FILE - In this Dec. 1, 2020, file photo, Federal Reserve Chair Jerome Powell listens during a Senate Banking Committee hearing on Capitol Hill in Washington.  Federal Reserve officials at their April 2021 meeting reaffirmed the view that the central bank's ultra-low interest rate remained the best policy approach, but some officials cautioned that some factors pushing inflation higher may not be resolved quickly. In minutes of their discussions released Wednesday, May 19, 2021 a number of participants in the discussions expressed the view that supply chain bottlenecks and input shortages that were pushing prices higher may not be resolved quickly and could end up putting upward pressure on prices beyond this year. (Al Drago/The New York Times via AP, Pool, File)
FILE - In this Dec. 1, 2020, file photo, Federal Reserve Chair Jerome Powell listens during a Senate Banking Committee hearing on Capitol Hill in Washington. Federal Reserve officials at their April 2021 meeting reaffirmed the view that the central bank's ultra-low interest rate remained the best policy approach, but some officials cautioned that some factors pushing inflation higher may not be resolved quickly. In minutes of their discussions released Wednesday, May 19, 2021 a number of participants in the discussions expressed the view that supply chain bottlenecks and input shortages that were pushing prices higher may not be resolved quickly and could end up putting upward pressure on prices beyond this year. (Al Drago/The New York Times via AP, Pool, File) (30251442A)
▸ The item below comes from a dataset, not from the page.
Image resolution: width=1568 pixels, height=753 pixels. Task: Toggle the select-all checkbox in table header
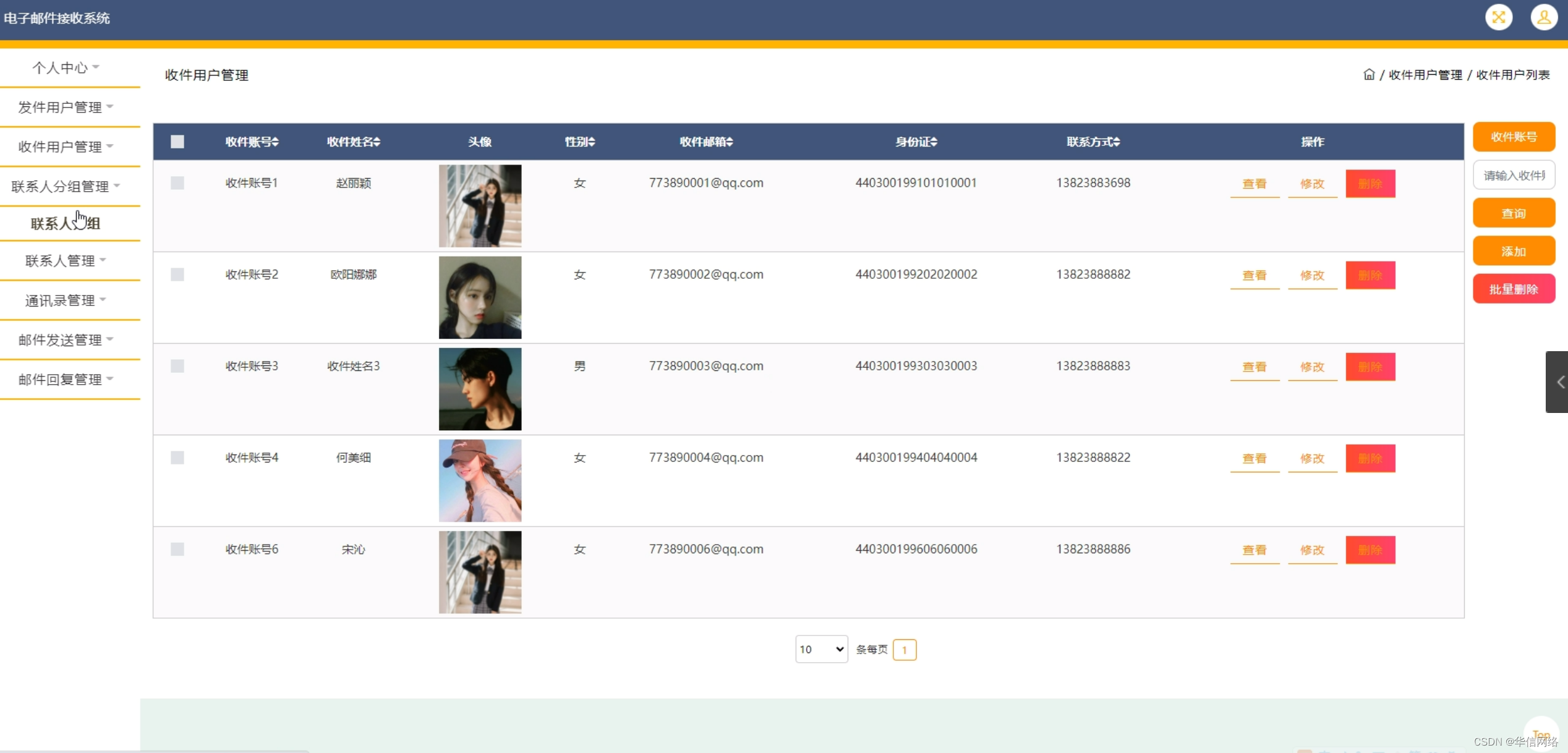pos(177,142)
WASHINGTON – The U.S. economy's faster-than-expected awakening from its pandemic-induced slumber had some Federal Reserve officials last month discussing whether it might be time to start planning for easing back on one of the central bank's levers for keeping interest rates low.

The discussions, revealed in the minutes of the Fed's April meeting released Wednesday, marked the first time the central bank has even hinted that the time could be approaching to consider reducing the Fed’s $120 billion monthly bond purchases. The purchases have the effect of putting downward pressure on long-term interest rates.

Officials have been wary about broaching the subject given painful memories of the “taper tantrum” of 2013, when remarks by then-Fed Chairman Ben Bernanke about trimming bond purchases roiled financial markets and sent market interest rates briefly surging.

The minutes of the April meeting said, “A number of participants suggested that if the economy continued to make rapid progress toward the committee's goals, it might be appropriate at some point in upcoming meetings to begin discussing a plan for adjusting the pace of asset purchases.”

The Fed has been so cautious that Fed Chairman Jerome Powell said at his April news conference that the Fed was not even “thinking about thinking about” trimming its bond purchases.

The comment in the Fed's minutes did not specify when talks on reducing bond purchases would begin. But it was the most explicit comment by the Fed that the better-than-expected economic performance could trigger such discussions in some future meeting.

In an effort to give the economy more of a boost, the Fed over the past year has been buying $80 billion per month in Treasury bonds and $40 billion in mortgage-backed bonds.

Kathy Bostjancik, chief U.S. financial economist at Oxford Economics, said she expects the Fed to formally announce bond tapering plans at its late-August conference in Jackson Hole, Wyoming, with the tapering of the bond purchases beginning in early 2022.